Two: Democratic policies outperformed Democratic candidates.

Ballot initiatives in Arizona and around the country did significantly better than the people we had running for office. Almost universally. Moderate, progressive, DSA, well- or poorly-funded, incumbent or newcomer — none of these factors broke out. I’m not the only one to notice. This is what is classically called “a brand problem.” We’re Facebook. In short, “it’s not you; it’s me.” If the policies we run on don’t make us at least as popular as when the policies are run without us, that’s a lousy position to be in.

Three: 2020 didn’t look all that much different than 2016 at a precinct level.

Pundits talked a lot about the suburbs, and about suburban women in particular.
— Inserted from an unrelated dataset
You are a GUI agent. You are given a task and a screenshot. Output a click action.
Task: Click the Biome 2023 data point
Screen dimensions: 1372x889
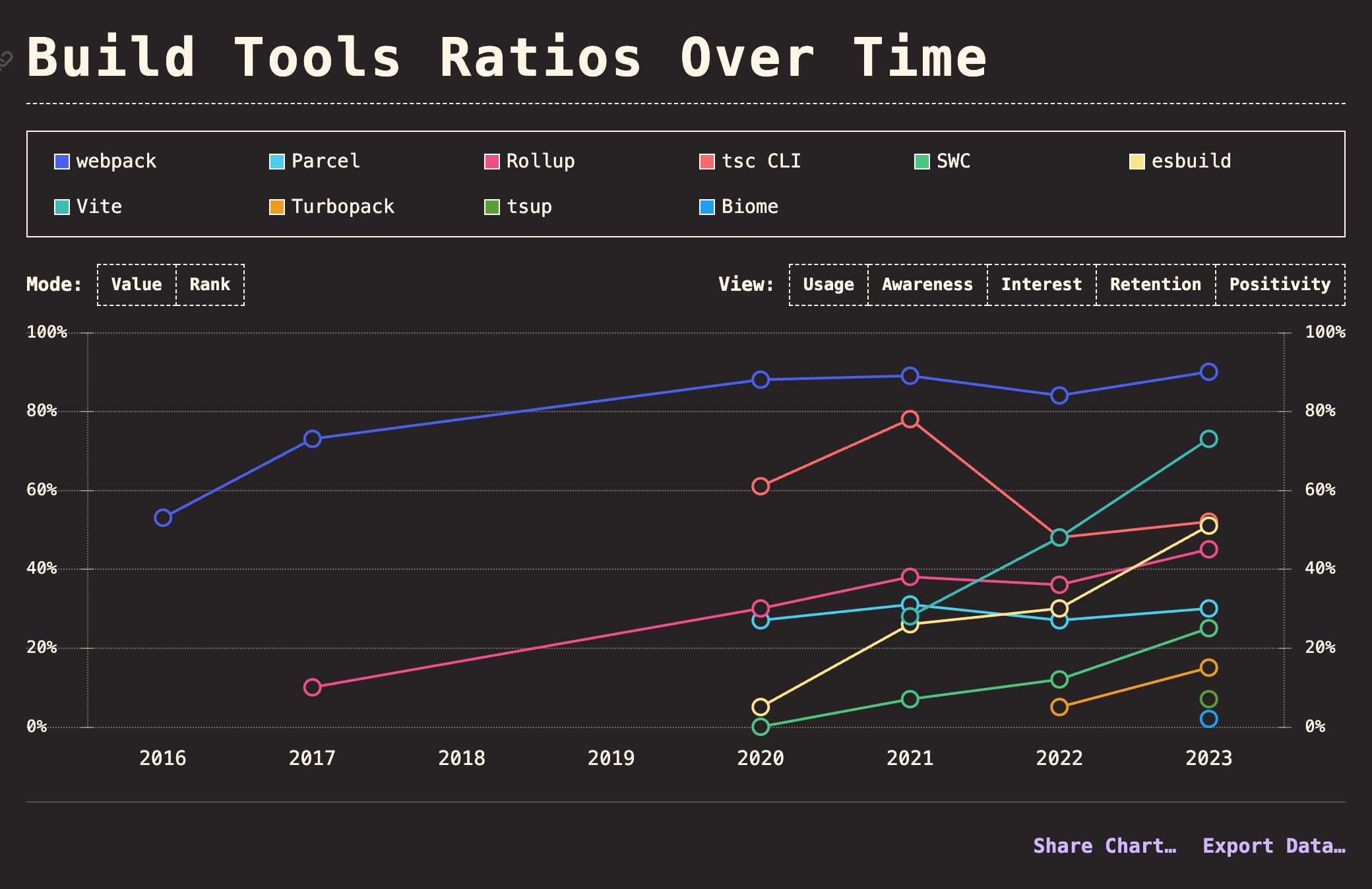click(x=1208, y=719)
Despite all of our hard work and tons of progress organizing and mobilizing, the precinct-by-precinct heat map looked very similar to four years ago. Dems hit the gas, and so did the GOP. It was like a drag race of two well-matched cars. Despite the top-line numbers being much larger than 2016 or 2018, the margins at the finish line were similar, along both geographic and demographic lines. What we are doing isn’t changing the calculus.

To put it simply: we didn’t flip the partisan voter ratio, we we weren’t able to persuade or entice bipartisan support based on our policies, and we weren’t able to change the demographic or geographic chemistry of Arizona’s partisan political landscape.

Back to Mr. Einstein.

Albert also said, “the definition of insanity is doing the same thing over and over and expecting a different result.” If I may be so bold, I’ll add that doubling down on the same thing also gets you to the same result, just twice as sweaty. We really need to understand these problems, soup to nuts, before we start jumping to the same canned solutions.